K. et v. H., hinter den lat. Namen von Naturobjekten Abkürzung für Heinrich Kuhl (geb. 1797 zu Hanau, gest. 1821 in Batavia) und J. L. van Hasselt, einem Holländer, welche zusammen als Naturforscher Niederländisch-Indien, besonders Java bereisten.

K. et W., hinter lat. Pflanzennamen Abkürzung für Knowles (spr. nohls) und Westcott, die 1723 den botan. Garten von Birmingham beschrieben.

K. et Z., hinter lat. Pflanzennamen Abkürzung für Karwinski (s. Karw.) und Zuccarini (s. d.).

Ketzer oder Häretiker, nach kath. Sprachgebrauch alle, die von der als rechtgläubig allgemein anerkannten Kirchenlehre abweichen. Der deutsche Name ist aus dem Worte Katharer (s. d.) entstanden und kommt zuerst bei den Minnesängern des 12. Jahrh. vor. Von den K. werden unterschieden die Ungläubigen (lat. infideles), d. h. alle diejenigen, die keine Christen sind, die Apostaten (s. Apostasie) und die Schismatiker, oder diejenigen, die sich von der Einheit der Kirche in Ritus und Verfassung absondern. (S. Häresie.) Der Ausschluß der K. erschien der Kirche schon im 2. Jahrh. den Gnostikern gegenüber als eine notwendige Maßregel der Selbsterhaltung, deren Vollziehung in die Hände der Bischöfe gelegt wurde. Die Wiederaufnahme der K. in die Kirche erfolgte erst nach vielfachen Bußübungen (s. Kirchenbuße). Seit Konstantin d. Gr. trafen den K. auch weltliche Strafen: Verbannung, Verlust aller bürgerlichen Rechte, Verbrennung ketzerischer Schriften, Vermögenseinziehung. Das erste Beispiel der Todesstrafe gegen K. gaben auf der Synode zu Trier (385) span. Bischöfe durch die Verurteilung Priscillians (s. d.). Bis zur Einführung der Inquisition (s. d.) blieb die Bestrafung der K. den Bischöfen überlassen. Todesstrafen wurden von der weltlichen Gerichtsbarkeit vollzogen. Massenhafte Ketzerprozesse begannen im 13. Jahrh. Auf der Kirchenversammlung zu Toulouse (1229) wurden durch Gregor IX. die Ketzergerichte angeordnet und eigene Ketzermeister mit unumschränkter Vollmacht bestellt, die sich durch zahllose Gütereinziehungen und Hinrichtungen furchtbar machten, wie in Deutschland Konrad von Marburg (s. d.). Die Kreuzzüge gegen die Albigenser (s. d.) und gegen die Stedinger (s. d.) und später gegen die Hussiten (s. d.) waren Kriege zur Vernichtung der K.
________________________________________
* _AUFGABENSTELLUNG_
1. Fasse den Absatz des Lexikontexts, der mit „Ketzer oder Häretiker“ beginnt, als knappe Stichpunktliste mit seinen wichtigsten Fakten zusammen.
2. Wer beschrieb laut dem Lexikontext 1723 den botanischen Garten von Birmingham?

* _DATENSÄTZE_
________________________________________
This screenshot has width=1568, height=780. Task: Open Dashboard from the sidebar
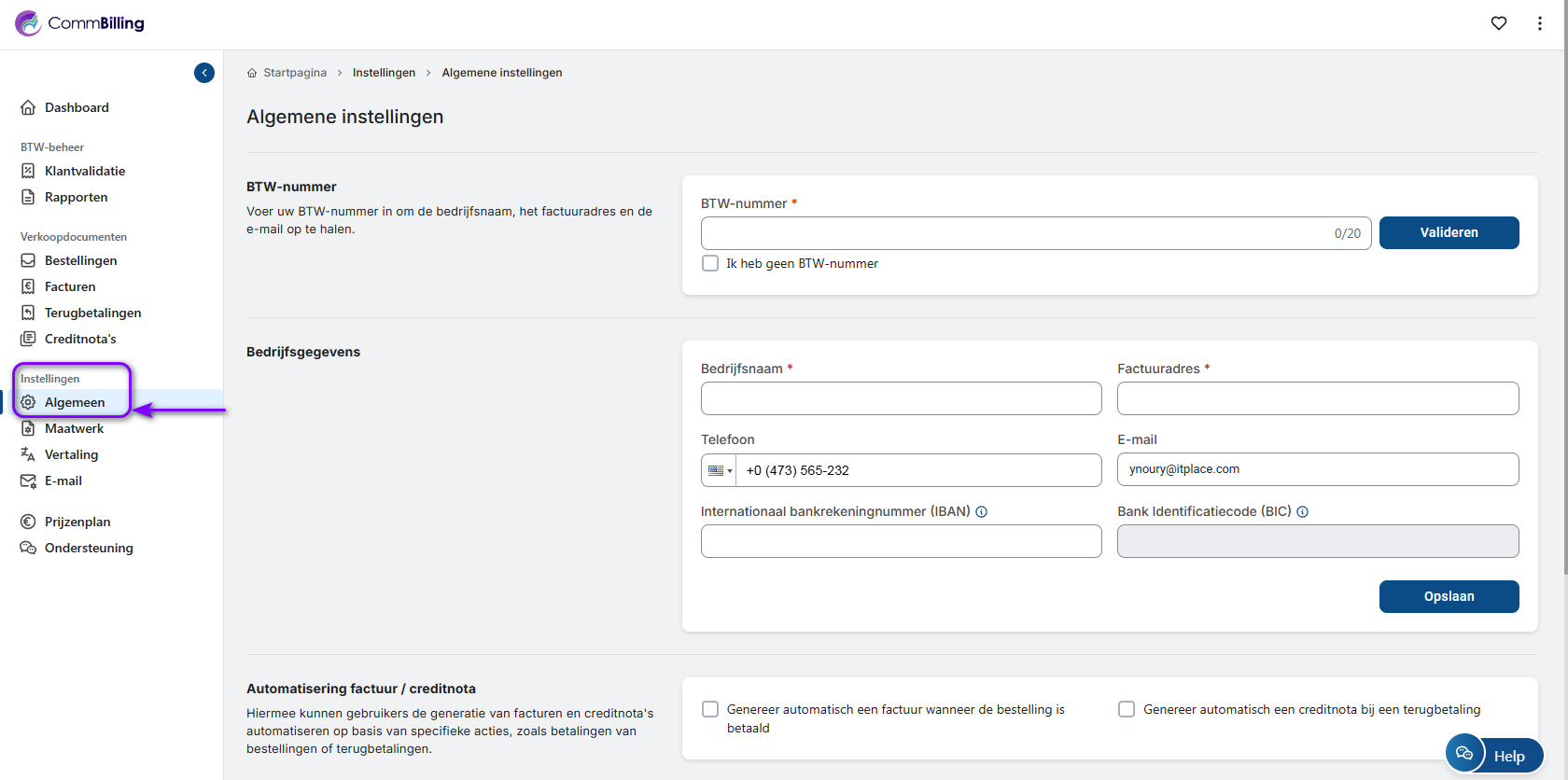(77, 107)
________________________________________
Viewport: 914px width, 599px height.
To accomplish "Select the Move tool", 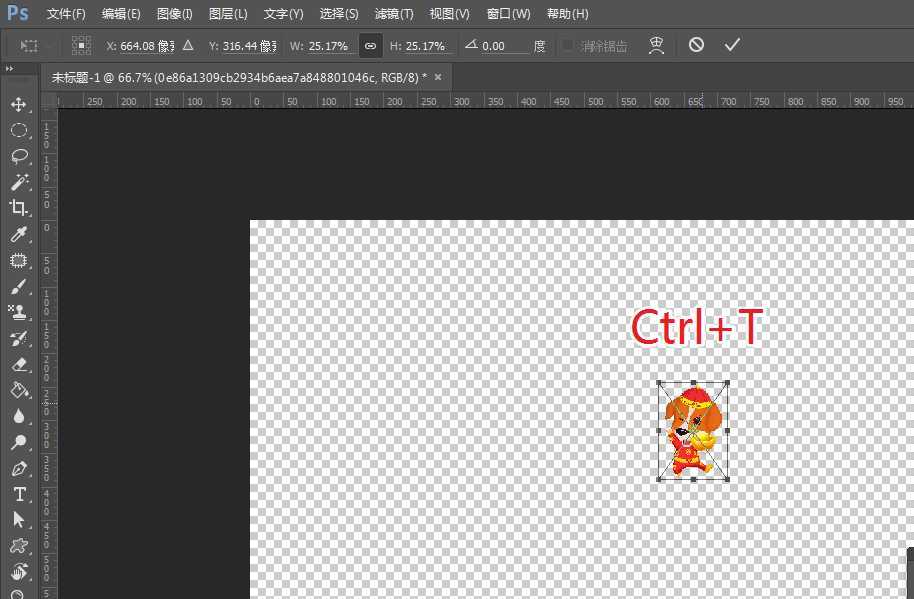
________________________________________
* _LÖSUNGEN_
1.
- Ketzer (Häretiker) sind nach katholischem Sprachgebrauch alle, die von der allgemein als rechtgläubig anerkannten Kirchenlehre abweichen.
- Der deutsche Name ist aus dem Wort „Katharer“ entstanden und kommt zuerst bei den Minnesängern des 12. Jahrhunderts vor.
- Von ihnen unterschieden werden die Ungläubigen (Nichtchristen), die Apostaten und die Schismatiker.
- Schon im 2. Jahrhundert schloss die Kirche Ketzer gegenüber den Gnostikern aus. Dies lag in den Händen der Bischöfe.
- Eine Wiederaufnahme erfolgte erst nach vielfachen Bußübungen.
- Seit Konstantin d. Gr. gab es auch weltliche Strafen: Verbannung, Verlust der bürgerlichen Rechte, Verbrennung ketzerischer Schriften und Vermögenseinziehung.
- Die erste Todesstrafe verhängten spanische Bischöfe auf der Synode zu Trier (385) mit der Verurteilung Priscillians.
- Bis zur Einführung der Inquisition blieb die Bestrafung den Bischöfen überlassen. Todesstrafen vollzog die weltliche Gerichtsbarkeit.
- Massenhafte Ketzerprozesse begannen im 13. Jahrhundert.
- Auf der Kirchenversammlung zu Toulouse (1229) ordnete Gregor IX. Ketzergerichte an und bestellte Ketzermeister mit unumschränkter Vollmacht, etwa Konrad von Marburg in Deutschland.
- Die Kreuzzüge gegen Albigenser, Stedinger und später Hussiten waren Kriege zur Vernichtung der Ketzer.

2. Knowles und Westcott.